Europe's 1st female space station commander says 'space ninja' crew is ready to come home
Expedition 68 commander Samantha Cristoforetti and her SpaceX Crew-4 crewmates are coming home soon.
It's been a whirlwind two weeks for the first European female commander of the International Space Station, who is now about to head home to Earth.
Expedition 68 commander Samantha Cristoforetti thanked her crew of "space ninjas" after her brief time in charge of the International Space Station (ISS), during a live change of command ceremony Wednesday (Oct. 12) that aired on NASA Television ahead of undocking and splashdown as soon as tomorrow (Thursday, Oct. 13), pending an ongoing weather delay to undocking on time on Wednesday.
"I just want to say what a privilege it's been to serve as a commander for this short period of time — short but intense," Cristoforetti, a European Space Agency astronaut finishing her second long-duration mission, told the 10 other people currently working in space alongside her.
In photos: Astronaut Samantha Cristoforetti takes Europe's historic 1st female spacewalk
Three of those 10 are Cristoforetti's crewmates on SpaceX's Crew-4 mission, which arrived at the station in April. It was a busy six months aloft for Crew-4, with Cristoforetti and others conducting numerous spacewalks. Cristoforetti also participated in public engagement opportunities ranging from yoga to TikTok to cosplay depicting characters from "Battlestar Galactica," "Gravity" and "2001: A Space Odyssey."

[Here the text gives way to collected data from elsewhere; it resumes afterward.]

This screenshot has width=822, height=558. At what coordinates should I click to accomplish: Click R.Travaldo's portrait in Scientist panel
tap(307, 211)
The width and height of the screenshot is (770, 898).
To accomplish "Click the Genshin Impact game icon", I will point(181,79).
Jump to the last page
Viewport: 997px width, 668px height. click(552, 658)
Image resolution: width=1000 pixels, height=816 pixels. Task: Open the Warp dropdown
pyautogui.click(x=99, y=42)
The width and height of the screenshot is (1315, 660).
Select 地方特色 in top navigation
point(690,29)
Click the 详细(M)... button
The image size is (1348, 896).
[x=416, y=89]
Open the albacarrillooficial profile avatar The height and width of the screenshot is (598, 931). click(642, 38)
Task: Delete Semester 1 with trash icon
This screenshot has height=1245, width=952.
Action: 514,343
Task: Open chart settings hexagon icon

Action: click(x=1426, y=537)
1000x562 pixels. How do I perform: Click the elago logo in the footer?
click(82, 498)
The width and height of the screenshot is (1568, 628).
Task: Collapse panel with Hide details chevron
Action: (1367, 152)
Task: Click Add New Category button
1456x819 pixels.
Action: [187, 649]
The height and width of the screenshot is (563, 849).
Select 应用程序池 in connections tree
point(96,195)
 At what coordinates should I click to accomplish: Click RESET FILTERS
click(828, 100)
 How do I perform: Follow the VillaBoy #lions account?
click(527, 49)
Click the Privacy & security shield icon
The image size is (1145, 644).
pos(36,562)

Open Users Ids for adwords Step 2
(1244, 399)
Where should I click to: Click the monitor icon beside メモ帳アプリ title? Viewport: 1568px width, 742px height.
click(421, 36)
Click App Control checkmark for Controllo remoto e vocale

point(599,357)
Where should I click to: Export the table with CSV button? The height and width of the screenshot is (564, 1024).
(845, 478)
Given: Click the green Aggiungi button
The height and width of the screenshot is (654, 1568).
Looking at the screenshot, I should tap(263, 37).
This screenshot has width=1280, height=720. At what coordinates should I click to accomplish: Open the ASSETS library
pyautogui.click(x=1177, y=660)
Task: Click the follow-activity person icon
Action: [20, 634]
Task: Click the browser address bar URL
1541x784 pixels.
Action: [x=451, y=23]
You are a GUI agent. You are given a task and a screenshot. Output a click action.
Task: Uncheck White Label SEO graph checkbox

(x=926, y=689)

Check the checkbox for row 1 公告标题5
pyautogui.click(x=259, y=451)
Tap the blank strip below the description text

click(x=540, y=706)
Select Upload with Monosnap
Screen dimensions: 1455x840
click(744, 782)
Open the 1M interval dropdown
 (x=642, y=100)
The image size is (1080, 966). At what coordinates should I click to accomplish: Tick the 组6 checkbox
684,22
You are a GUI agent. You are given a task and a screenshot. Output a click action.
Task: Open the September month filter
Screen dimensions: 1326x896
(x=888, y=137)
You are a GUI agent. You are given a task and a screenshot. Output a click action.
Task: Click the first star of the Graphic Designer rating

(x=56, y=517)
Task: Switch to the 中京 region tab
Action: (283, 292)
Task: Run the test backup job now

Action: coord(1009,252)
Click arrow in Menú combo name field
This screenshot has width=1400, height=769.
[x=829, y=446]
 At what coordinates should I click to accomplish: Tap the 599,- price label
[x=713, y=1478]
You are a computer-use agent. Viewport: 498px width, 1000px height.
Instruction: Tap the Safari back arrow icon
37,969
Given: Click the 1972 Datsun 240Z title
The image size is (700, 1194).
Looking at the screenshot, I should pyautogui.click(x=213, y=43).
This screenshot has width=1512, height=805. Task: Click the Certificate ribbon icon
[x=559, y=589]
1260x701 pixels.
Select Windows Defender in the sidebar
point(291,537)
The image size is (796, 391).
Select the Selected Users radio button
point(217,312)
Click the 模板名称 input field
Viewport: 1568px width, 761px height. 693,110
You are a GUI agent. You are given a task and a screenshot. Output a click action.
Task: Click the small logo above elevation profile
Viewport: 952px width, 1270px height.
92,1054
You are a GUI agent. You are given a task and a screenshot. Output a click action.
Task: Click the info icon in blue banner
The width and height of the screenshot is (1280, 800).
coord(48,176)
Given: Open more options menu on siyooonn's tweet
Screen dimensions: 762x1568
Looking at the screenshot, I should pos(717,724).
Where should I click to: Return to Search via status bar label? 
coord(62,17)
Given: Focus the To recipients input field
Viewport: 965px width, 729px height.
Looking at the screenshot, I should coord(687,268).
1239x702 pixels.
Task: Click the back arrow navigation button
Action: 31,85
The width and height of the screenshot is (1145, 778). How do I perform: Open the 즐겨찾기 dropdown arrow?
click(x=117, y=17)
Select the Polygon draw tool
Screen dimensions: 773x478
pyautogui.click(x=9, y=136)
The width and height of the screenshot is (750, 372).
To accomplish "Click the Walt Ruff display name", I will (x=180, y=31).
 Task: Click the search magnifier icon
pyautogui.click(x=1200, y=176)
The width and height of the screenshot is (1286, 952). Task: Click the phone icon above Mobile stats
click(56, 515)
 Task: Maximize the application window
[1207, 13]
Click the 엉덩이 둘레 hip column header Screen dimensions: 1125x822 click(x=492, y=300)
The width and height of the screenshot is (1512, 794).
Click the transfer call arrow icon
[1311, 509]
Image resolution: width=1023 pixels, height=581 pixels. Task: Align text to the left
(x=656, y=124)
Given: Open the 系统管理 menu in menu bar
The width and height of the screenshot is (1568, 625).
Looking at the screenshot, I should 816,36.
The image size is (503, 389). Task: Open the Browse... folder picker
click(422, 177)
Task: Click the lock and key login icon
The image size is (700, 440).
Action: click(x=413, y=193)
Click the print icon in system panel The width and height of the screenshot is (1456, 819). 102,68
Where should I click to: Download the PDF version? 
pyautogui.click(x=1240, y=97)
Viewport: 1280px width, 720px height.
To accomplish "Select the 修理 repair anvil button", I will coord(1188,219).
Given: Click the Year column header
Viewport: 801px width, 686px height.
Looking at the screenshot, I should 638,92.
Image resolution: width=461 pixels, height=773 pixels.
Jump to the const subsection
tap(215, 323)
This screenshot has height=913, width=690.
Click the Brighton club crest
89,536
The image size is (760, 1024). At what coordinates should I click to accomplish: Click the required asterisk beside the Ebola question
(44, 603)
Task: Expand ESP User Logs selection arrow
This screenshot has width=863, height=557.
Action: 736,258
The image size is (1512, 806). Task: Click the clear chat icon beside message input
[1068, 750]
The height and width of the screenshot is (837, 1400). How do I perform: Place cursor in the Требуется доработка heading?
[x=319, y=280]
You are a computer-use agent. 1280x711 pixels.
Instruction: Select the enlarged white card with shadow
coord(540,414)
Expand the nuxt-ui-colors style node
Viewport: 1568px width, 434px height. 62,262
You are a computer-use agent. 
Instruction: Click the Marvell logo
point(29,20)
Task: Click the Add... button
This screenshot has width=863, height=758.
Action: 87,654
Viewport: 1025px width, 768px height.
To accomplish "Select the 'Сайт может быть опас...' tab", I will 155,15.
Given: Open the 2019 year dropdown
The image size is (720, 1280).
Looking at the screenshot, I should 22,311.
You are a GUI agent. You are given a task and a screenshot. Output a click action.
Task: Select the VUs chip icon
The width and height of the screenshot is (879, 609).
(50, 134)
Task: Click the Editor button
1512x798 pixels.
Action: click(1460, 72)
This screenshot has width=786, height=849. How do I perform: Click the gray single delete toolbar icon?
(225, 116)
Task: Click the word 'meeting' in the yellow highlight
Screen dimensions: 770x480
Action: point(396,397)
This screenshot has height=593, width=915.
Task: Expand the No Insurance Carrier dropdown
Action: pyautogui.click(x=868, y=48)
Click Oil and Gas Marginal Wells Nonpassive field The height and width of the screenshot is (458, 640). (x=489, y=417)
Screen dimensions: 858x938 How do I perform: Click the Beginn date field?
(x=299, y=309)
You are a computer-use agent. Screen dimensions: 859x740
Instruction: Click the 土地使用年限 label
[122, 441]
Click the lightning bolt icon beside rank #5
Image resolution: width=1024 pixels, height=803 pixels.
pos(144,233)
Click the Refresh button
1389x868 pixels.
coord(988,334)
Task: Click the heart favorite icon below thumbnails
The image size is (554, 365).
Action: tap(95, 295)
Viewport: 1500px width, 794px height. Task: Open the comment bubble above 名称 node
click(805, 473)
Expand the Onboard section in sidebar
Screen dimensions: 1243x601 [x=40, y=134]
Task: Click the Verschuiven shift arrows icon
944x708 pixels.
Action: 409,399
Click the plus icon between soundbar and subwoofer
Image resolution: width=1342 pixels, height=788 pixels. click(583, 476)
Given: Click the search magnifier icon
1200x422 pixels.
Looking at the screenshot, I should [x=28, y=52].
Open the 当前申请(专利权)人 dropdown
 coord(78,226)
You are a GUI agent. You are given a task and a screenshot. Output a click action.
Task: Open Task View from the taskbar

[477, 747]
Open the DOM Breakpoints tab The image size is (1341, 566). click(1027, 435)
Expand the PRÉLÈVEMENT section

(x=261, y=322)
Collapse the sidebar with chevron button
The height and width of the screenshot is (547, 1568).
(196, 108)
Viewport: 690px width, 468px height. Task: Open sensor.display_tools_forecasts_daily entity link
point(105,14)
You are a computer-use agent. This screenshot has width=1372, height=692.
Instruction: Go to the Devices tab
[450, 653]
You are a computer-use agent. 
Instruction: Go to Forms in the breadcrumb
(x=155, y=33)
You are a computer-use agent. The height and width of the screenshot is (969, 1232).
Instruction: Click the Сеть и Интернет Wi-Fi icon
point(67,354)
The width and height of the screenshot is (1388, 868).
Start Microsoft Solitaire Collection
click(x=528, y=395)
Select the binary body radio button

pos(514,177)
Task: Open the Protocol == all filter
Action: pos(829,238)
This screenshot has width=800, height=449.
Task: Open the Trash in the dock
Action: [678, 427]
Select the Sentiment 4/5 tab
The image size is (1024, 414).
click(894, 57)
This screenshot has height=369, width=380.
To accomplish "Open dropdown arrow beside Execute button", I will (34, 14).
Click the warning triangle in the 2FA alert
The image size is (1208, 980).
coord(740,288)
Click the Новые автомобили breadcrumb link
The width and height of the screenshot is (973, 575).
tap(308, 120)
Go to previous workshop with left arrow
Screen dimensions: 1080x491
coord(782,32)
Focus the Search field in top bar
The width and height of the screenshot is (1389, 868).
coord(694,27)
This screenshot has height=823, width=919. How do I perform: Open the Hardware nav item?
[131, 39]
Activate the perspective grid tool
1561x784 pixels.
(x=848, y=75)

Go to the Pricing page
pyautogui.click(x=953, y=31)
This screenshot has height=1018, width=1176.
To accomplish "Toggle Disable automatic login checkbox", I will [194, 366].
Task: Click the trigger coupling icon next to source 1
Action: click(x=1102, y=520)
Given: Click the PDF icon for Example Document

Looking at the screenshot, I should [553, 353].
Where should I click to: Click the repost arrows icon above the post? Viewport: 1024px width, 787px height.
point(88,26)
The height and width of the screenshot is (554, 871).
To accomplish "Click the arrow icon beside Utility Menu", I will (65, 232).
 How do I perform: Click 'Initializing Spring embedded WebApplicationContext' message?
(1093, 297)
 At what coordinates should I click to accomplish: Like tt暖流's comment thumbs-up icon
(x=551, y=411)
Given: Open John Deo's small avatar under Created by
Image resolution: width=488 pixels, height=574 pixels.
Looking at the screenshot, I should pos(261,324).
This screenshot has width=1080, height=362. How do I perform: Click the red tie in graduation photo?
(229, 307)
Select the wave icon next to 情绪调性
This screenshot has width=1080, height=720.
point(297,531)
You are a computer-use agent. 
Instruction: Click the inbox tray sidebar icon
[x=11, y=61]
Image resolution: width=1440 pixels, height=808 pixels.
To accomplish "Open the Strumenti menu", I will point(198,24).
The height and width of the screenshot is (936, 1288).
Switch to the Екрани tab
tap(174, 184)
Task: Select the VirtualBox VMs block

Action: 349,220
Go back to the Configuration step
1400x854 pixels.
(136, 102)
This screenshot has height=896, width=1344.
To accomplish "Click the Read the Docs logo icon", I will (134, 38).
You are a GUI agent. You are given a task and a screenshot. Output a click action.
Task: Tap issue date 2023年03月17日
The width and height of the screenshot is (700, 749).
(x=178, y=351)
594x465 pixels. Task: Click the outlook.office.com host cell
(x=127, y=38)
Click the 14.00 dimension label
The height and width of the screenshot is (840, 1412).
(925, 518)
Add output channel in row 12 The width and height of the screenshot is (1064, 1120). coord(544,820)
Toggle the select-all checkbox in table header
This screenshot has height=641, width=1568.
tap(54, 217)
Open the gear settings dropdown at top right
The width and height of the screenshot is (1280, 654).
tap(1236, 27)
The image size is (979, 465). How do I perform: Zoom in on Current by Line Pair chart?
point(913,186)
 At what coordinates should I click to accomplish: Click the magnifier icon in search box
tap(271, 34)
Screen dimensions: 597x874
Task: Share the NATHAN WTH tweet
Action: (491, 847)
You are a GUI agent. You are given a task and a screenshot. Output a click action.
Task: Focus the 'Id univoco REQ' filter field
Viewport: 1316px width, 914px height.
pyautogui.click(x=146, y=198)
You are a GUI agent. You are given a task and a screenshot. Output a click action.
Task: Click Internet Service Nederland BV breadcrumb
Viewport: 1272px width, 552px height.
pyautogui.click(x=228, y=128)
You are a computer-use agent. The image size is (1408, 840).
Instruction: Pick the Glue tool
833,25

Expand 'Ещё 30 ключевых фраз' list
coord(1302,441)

Speaking to the three rookie spaceflyers aboard SpaceX's Crew-5 mission, who arrived just six days ago on Oct. 6, Cristoforetti said she enjoyed watching them change from "being new and someone helpless … to already looking like 'space ninjas' in just a few days."
Since taking command of the ISS on Sept. 28, Cristoforetti saw a Russian Soyuz spacecraft depart, the SpaceX Crew-5 group arrive and began preparing for her own return back to Earth along with the rest of SpaceX's Crew-4.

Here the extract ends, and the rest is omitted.